Öte yandan, Fen İşleri Müdürlüğünün … sayılı oluru ile, 19/9/2008 tarihinde ihalesi yapılan Göksu-Adatepe Seyhan ve muhtelif mahallelerde tretuvar yapımı işinin geçici kabul heyetinde davacının görevlendirildiği halde uzmanlık alanı dışında olduğu ve bu konuda hiç bir bilgisi olmadığı şerhi düşerek verilen görevi kabul etmediği hususu da idarece verilen dilekçede öne sürülmüş ise de; davacının Ziraat Mühendisi olduğu, ihale konusu işin uzmanı olmadığını beyan ettiği, bu konuda gerek mevzuat ve gerekse teknik bilgiye sahip olduğu hususunun idarece öne sürülmediği dikkate alındığında ihale konusu işin belirlenmiş olan niteliklerine uygun olarak yerine getirilip getirilmediğinin sağlıklı bir şekilde belirlenmesine yönelik davacı tutumunun olumsuzluk olarak algılanmasına da olanak bulunmamaktadır.
Bu durumda dava konusu işlemde sebep ve maksat unsurları yönünden hukuka uyarlık bulunmadığı sonucuna varılmıştır.
Dava konusu işlemde hukuka uyarlık görülmediğinden işlem nedeniyle davacının mahrum kaldığı iyileştirme zammı ödemelerinin idare tarafından davacıya ödenmesi, Anayasa’nın 125. maddesi son fıkrası hükmünün bir gereği durumunda bulunmaktadır… Açıklanan nedenlerle, dava konusu işlemin iptaline…”
11. Temyiz üzerine Danıştay Onuncu Dairesi 25/2/2015 tarihinde ilk derece mahkemesi kararının bozulmasına karar vermiştir.
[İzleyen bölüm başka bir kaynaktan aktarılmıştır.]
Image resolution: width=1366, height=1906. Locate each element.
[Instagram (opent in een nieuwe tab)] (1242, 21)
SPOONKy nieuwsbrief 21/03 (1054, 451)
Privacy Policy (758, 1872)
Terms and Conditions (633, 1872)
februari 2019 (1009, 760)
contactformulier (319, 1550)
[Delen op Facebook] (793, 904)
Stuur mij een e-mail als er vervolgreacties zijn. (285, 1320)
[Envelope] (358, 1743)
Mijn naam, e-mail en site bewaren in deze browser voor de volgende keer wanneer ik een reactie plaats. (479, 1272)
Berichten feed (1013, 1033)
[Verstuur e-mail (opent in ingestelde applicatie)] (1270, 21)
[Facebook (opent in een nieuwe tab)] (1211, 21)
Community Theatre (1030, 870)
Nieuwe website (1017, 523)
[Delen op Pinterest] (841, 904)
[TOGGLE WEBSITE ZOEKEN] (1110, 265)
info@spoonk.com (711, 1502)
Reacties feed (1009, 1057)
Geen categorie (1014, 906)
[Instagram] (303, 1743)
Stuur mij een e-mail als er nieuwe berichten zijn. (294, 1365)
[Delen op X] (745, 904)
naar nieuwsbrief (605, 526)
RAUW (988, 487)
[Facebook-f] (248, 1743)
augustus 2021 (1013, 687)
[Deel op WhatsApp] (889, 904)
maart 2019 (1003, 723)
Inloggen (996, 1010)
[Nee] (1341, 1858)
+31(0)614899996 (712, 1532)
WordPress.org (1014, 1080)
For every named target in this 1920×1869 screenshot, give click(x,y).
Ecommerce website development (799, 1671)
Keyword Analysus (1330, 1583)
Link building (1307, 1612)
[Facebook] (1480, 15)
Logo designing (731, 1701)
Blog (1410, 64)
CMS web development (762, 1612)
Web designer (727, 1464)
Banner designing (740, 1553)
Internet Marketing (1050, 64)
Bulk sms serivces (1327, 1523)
Bozma kararının ilgili kısmı şöyledir:
“…657 sayılı Devlet Memurları Kanunu’nun 1. maddesinde; bu Kanunun, genel ve katma bütçeli kurumlar, il özel idareleri, belediyeler, il özel idareleri ve belediyelerin kurdukları birlikler ile bunlara bağlı döner sermayeli kuruluşlarda, kanunlarla kurulan fonlarda, kefalet sandıklarında veya Beden Terbiyesi Bölge Müdürlüklerinde çalışan memurlar hakkında uygulanacağı öngörülmüş, 2. maddesinde de; bu Kanunun, Devlet memurlarının hizmet şartlarını, niteliklerini, atanma ve yetiştirilmelerini, ilerleme ve yükselmelerini, ödev, hak, yüküm ve sorumluluklarını, aylıklarını ve ödeneklerini ve diğer özlük işlerini düzenlediği belirtilmiştir.
Yine aynı Kanun’un 146. maddesinde ise; bu Kanun’un 1. maddesinin 1. fıkrası kapsamına giren memurların aylık, ücret, ödenek, hizmetle ilgili her çeşit ödeme ve bunların şekil ve şartları bakımından bu Kanundaki hükümlere, aynı maddenin ikinci fıkrası kapsamına giren memurların özel kanunlardaki hükümlere tabi olacağı; memurlara kanun tüzük ve yönetmeliklerin ve amirlerin tayin ettiği görevler karşılığında bu Kanunla sağlanan haklar dışında ücret ödenemeyeceği kuralına yer verilmiştir.
Yukarıda sözü edilen kanun hükümlerinden de anlaşılacağı üzere, memur statüsünün temel esasları, 657 sayılı Devlet Memurları Kanunu ile belirlenmiş, belediyelerde çalışan memurlar da anılan Kanun kapsamında yer almıştır.
Öte yandan, Devlet memurlarının her türlü mali haklarının 657 sayılı Kanun ile düzenleneceği Kanunun 2. maddesinde hükme bağlanmış, 146. maddede de Devlet memurlarına bu Kanunla sağlanan haklar dışında ücret ödenemeyeceği belirlenmiştir.
Kaldı ki, toplu iş sözleşmesi hakkı mevzuatta yalnızca işçiler için tanınmış, memurlara sağlanan sendikal haklar kapsamında ‘mali haklar’ konusuna yer verilmemiştir.
Bu durumda, işlem tarihi itibarıyla memur sendikaları ile belediye başkanlıkları arasında, belediye memurlarına, 657 sayılı Kanun’da belirlenen mali haklar dışında ek ödeme yapılması sonucunu doğuran bir sözleşme yapılmasına olanak bulunmaması; ayrıca, mevzuatta ‘iyileştirme zammı’ adı altında herhangi bir mali hakka yer verilmemesi karşısında; davacıya ‘iyileştirme zammı’ adı altında ödeme yapılmasına hukuki imkan bulunmamaktadır…”
12. Danıştayın bozma kararı üzerine İzmir 3. İdare Mahkemesi 9/7/2015 tarihli kararıyla, bozma gerekçelerine dayanarak davanın reddine karar vermiştir.
13. Danıştay Onuncu Dairesi 20/4/2017 tarihinde ilk derece mahkemesi kararını onamıştır. Başvurucunun karar düzeltme talebinde bulunması üzerine Danıştay Onuncu Dairesi 2/7/2018 tarihli kararıyla karar düzeltme talebinin reddine karar vermiştir.
14. Nihai karar başvurucuya 9/8/2018 tarihinde tebliğ edilmiştir.
15. Başvurucu 3/9/2018 tarihinde bireysel başvuruda bulunmuştur.